⟨

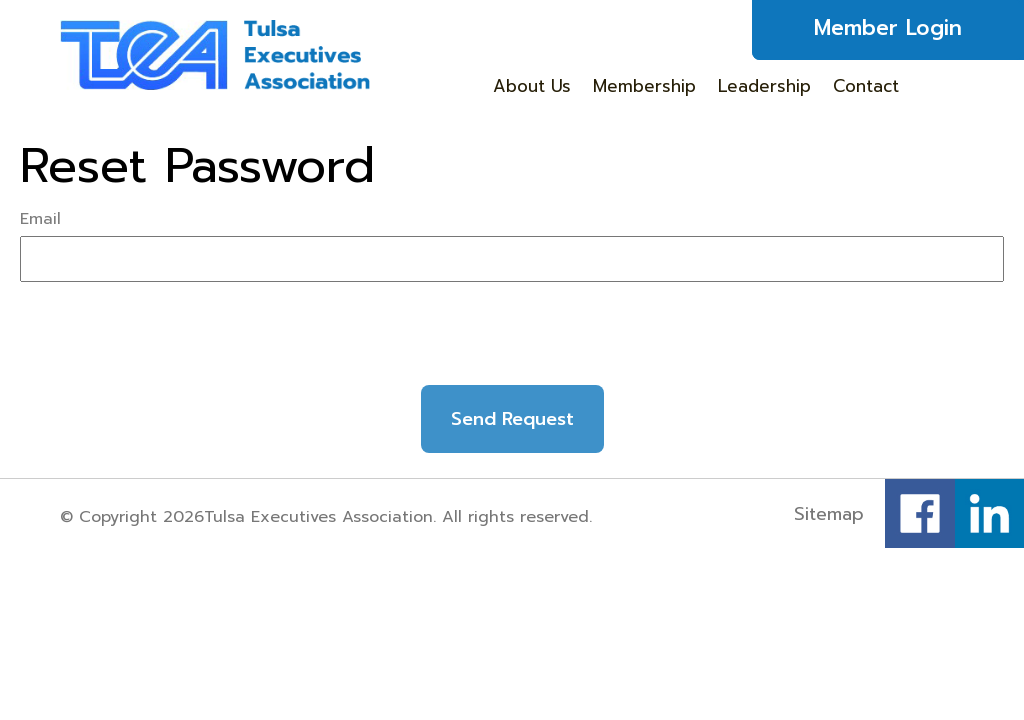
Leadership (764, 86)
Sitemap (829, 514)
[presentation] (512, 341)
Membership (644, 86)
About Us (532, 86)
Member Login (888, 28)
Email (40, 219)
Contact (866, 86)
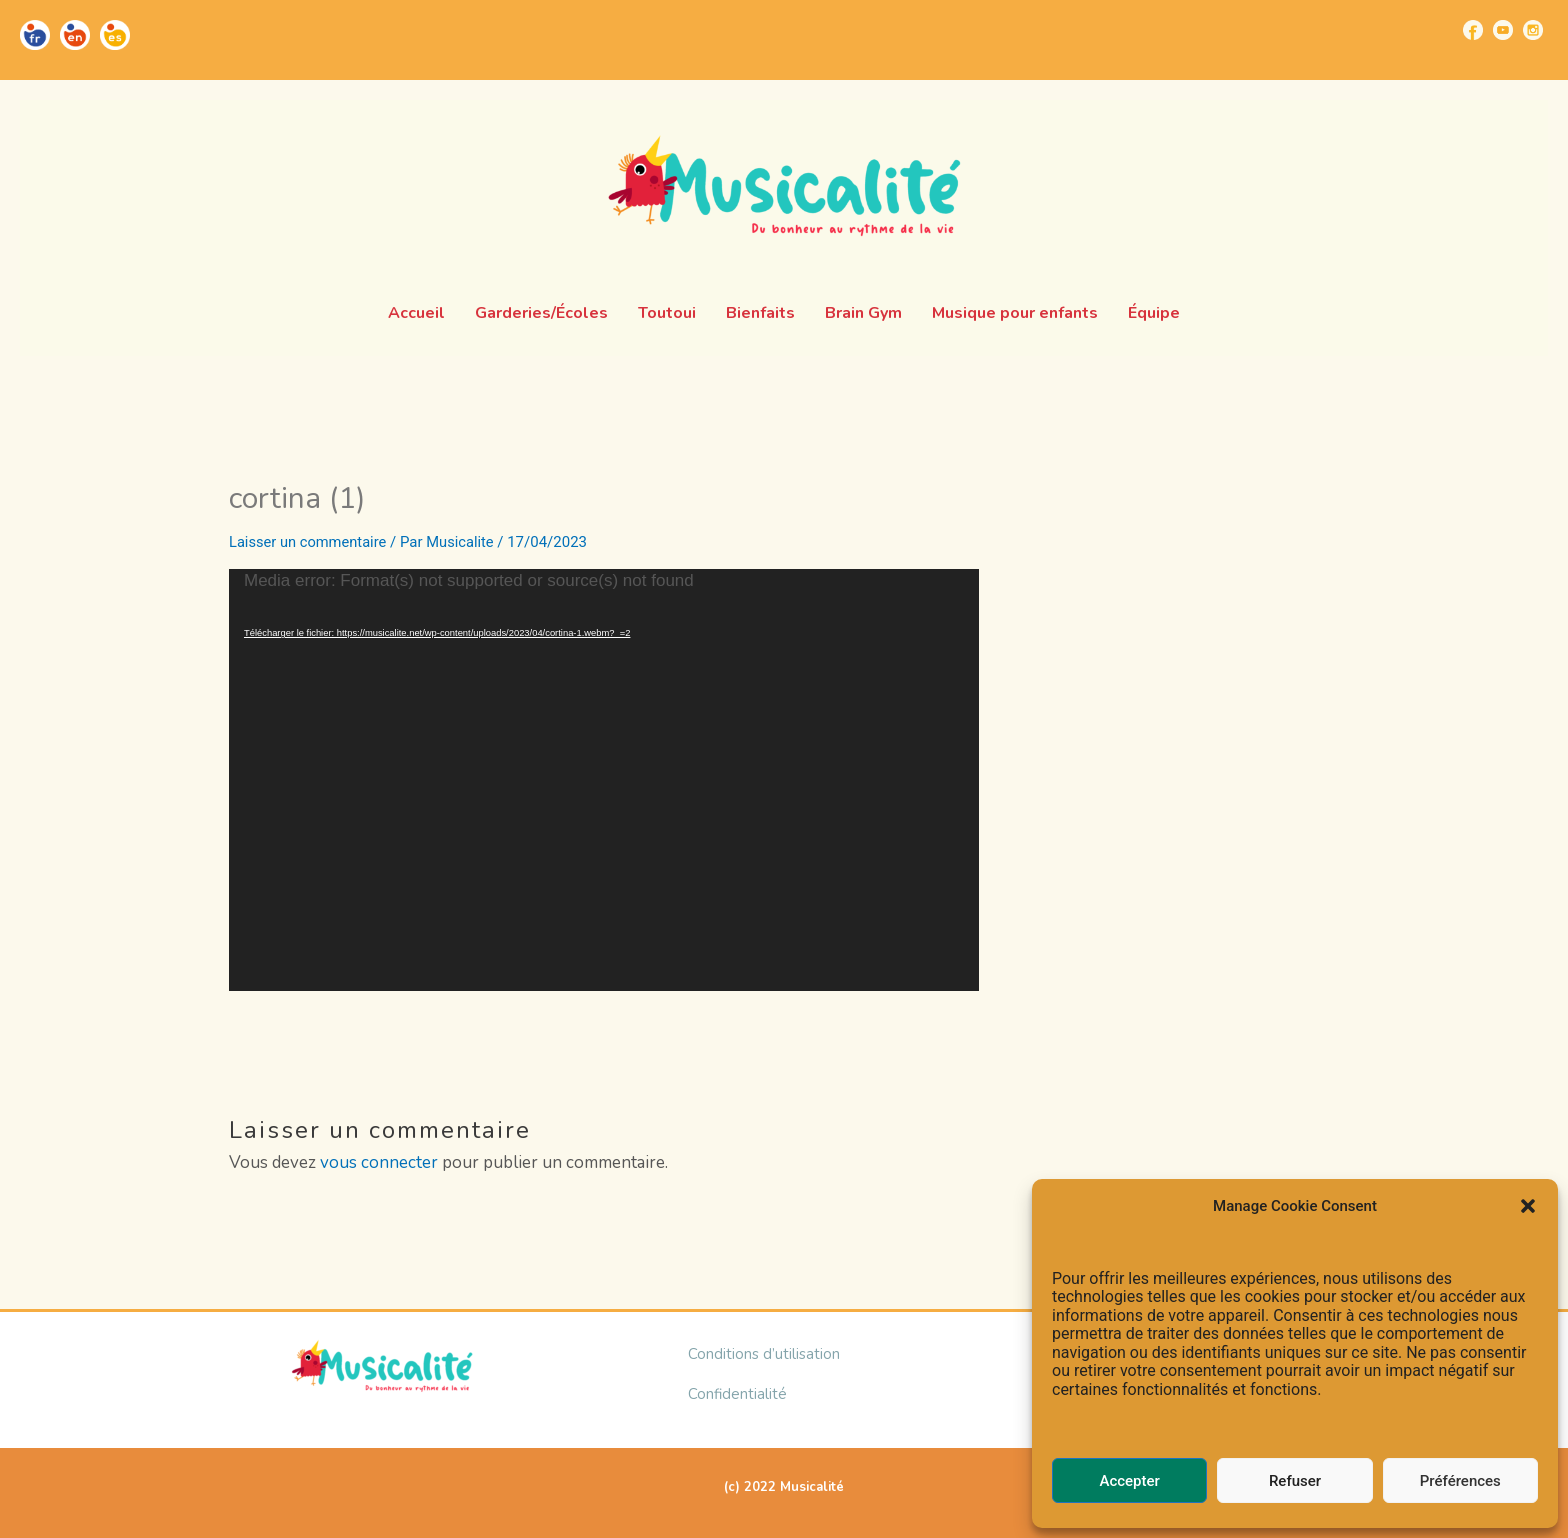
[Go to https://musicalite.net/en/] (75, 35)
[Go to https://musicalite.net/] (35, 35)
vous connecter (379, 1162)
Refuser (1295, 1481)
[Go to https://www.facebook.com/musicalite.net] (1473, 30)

⟩
⟨

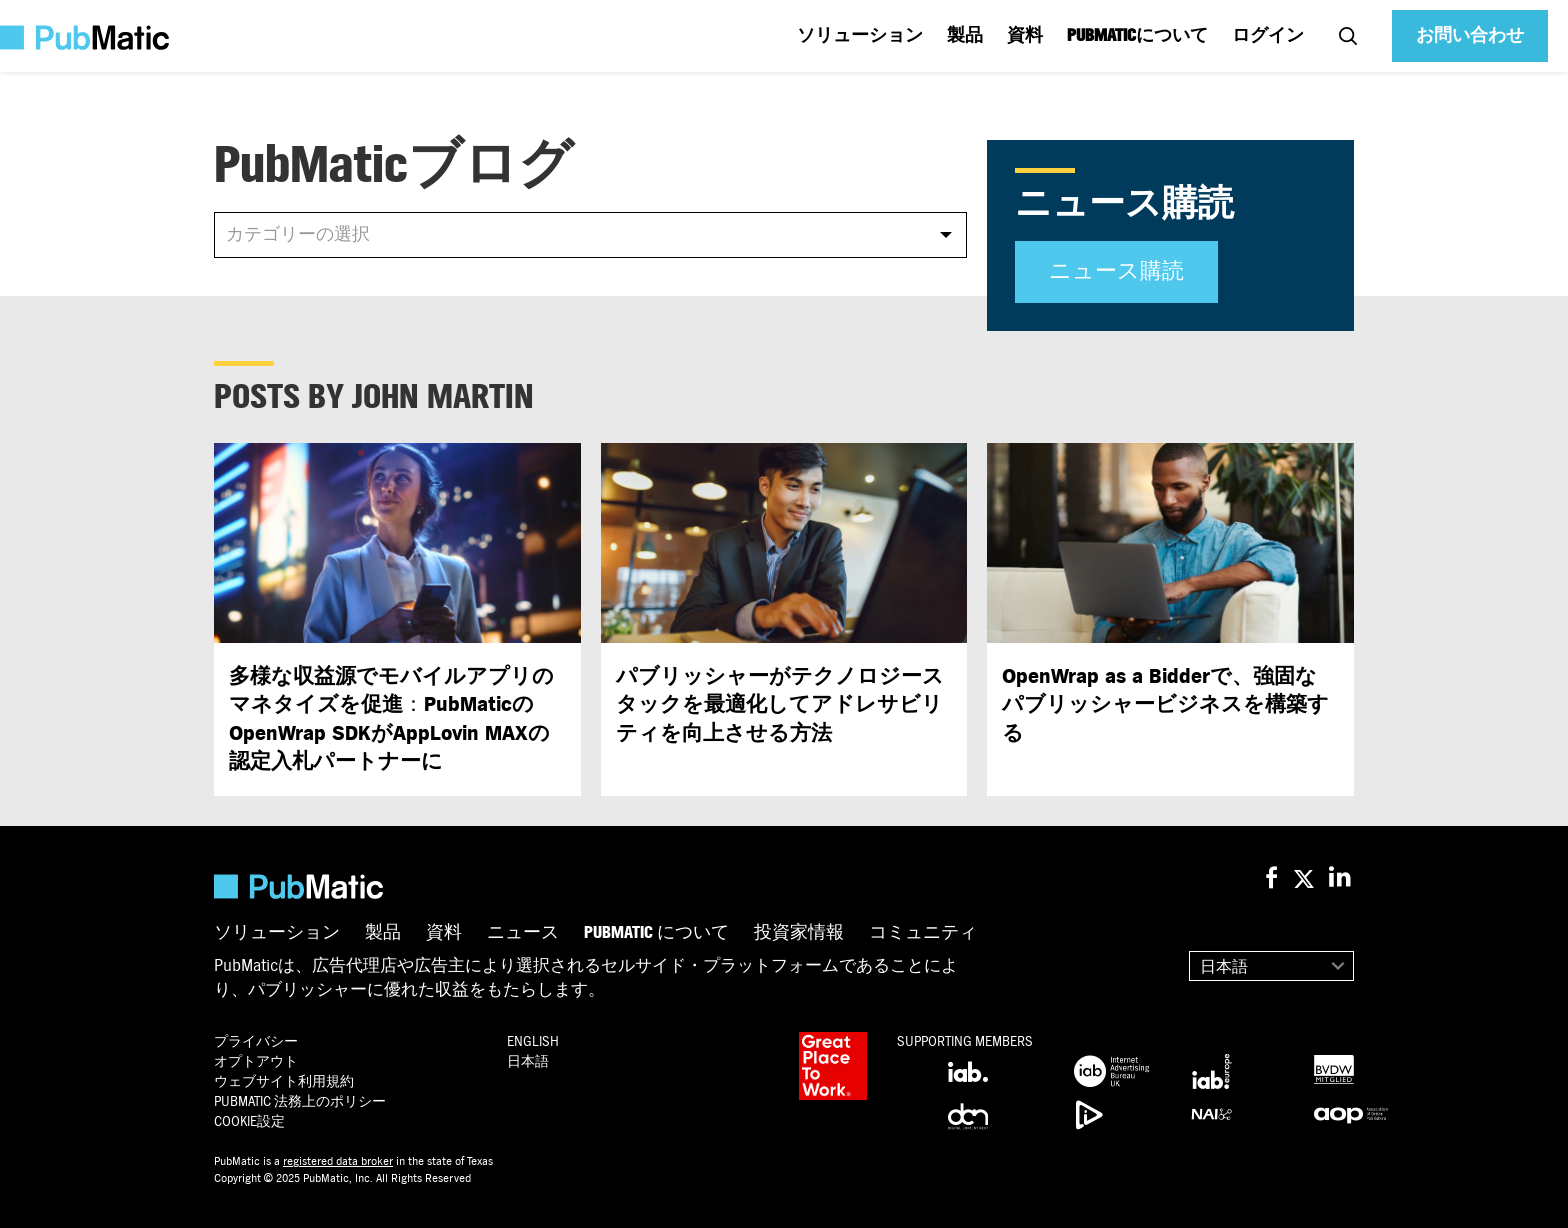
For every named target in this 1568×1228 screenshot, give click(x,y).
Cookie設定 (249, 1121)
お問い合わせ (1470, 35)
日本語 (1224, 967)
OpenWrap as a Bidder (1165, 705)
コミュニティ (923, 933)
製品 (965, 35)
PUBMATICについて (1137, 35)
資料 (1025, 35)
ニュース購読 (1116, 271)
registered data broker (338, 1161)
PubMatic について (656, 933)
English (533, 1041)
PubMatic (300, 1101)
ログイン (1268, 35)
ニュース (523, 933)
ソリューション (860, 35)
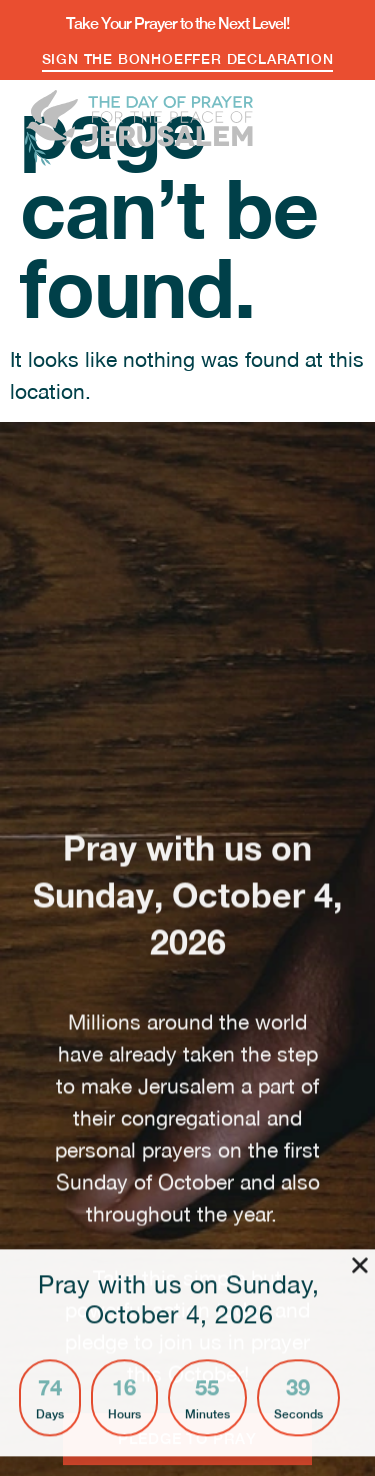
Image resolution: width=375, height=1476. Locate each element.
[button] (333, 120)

⟩

__PROBLEM DETAILS__
Please scale the items starting at the line that contains "Membership (644, 86)" and ending at the line that contains "Refuser (1295, 1481)", both included, and write out only those items, with their text as it stands. Multiply every coordinate in the answers by 0.6, round each to a whole number with halves rounding up, and omit the pictures.

__RESPONSE BELOW__
Membership (386, 52)
About Us (319, 52)
Member Login (533, 17)
Email (24, 131)
Contact (520, 52)
[Go to https://musicalite.net/en/] (45, 21)
[Go to https://musicalite.net/] (21, 21)
vous connecter (227, 697)
Refuser (777, 889)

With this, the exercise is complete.